Or maybe you're doing really well, but you want to save the fact that you have
over a million users and use it up get a great press story at a strategic
moment.

There are plenty of good reasons to keep your numbers private.

------
jkaljundi
As a smallish angel investor, serial entrepreneur and startup event organizer,
I see no problems neither in asking those questions nor answering them, often
in quite much detail. Agree with r0h1n it is more about the execution.

True, there are some things none of us will disclose. Don't think someone
realistically would expect you to disclose your upcoming deals. Like said,
many are also fun probing questions and you should take them as such and turn
them to your advantage.

We did have mixed feelings at my current startup, Weekdone team management and
collaboration tool when we decided to publish our roadmap:
[https://blog.weekdone.com/weekdone-product-development-
ppp-a...](https://blog.weekdone.com/weekdone-product-development-ppp-
august-2013/) It might give great ideas to competitors or other upstarts. But
the value of customers, both potential and existing, knowing this outweighs
the secrecy. YMMV.

┄┄┄┄┄┄┄┄┄┄

Carry on the forum thread about whether startups should keep their numbers and plans private, picking up after its last sentence. The material that follows the text plays no part in this exercise.

* **Material**
┄┄┄┄┄┄┄┄┄┄

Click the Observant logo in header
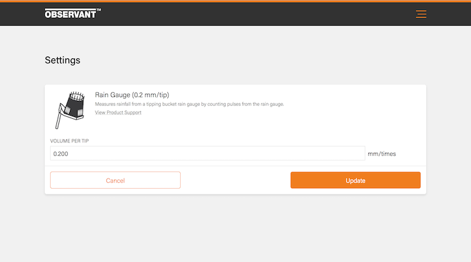Screen dimensions: 471x262 pos(70,13)
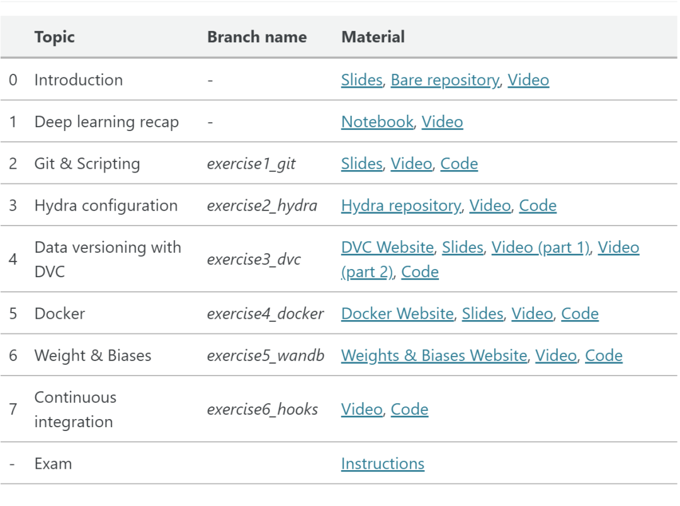Open the Continuous integration Code link

409,410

┄┄┄┄┄┄┄┄┄┄

* **Exercise output**
It's also a cultural thing. The blog is French. Europeans are much more
secretive.

On one point in the article: I remember Jeff Clavier (also French, now in the
Valley) telling at an event that when mentoring French and EU startups coming
to the US, the slide he tells them to always out is the exit strategy slide :)
Not for secrecy, but because it's silly to include in your startup's vision.
Built a great business and product instead.

------
eli
I probably wouldn't answer some of those questions in public, but not because
I think someone's going to steal my idea. They're just none of your business.

It's a big market and this is an execution game. If you think you can jump in
late just because you heard I have 100,000 users, well, good luck to you.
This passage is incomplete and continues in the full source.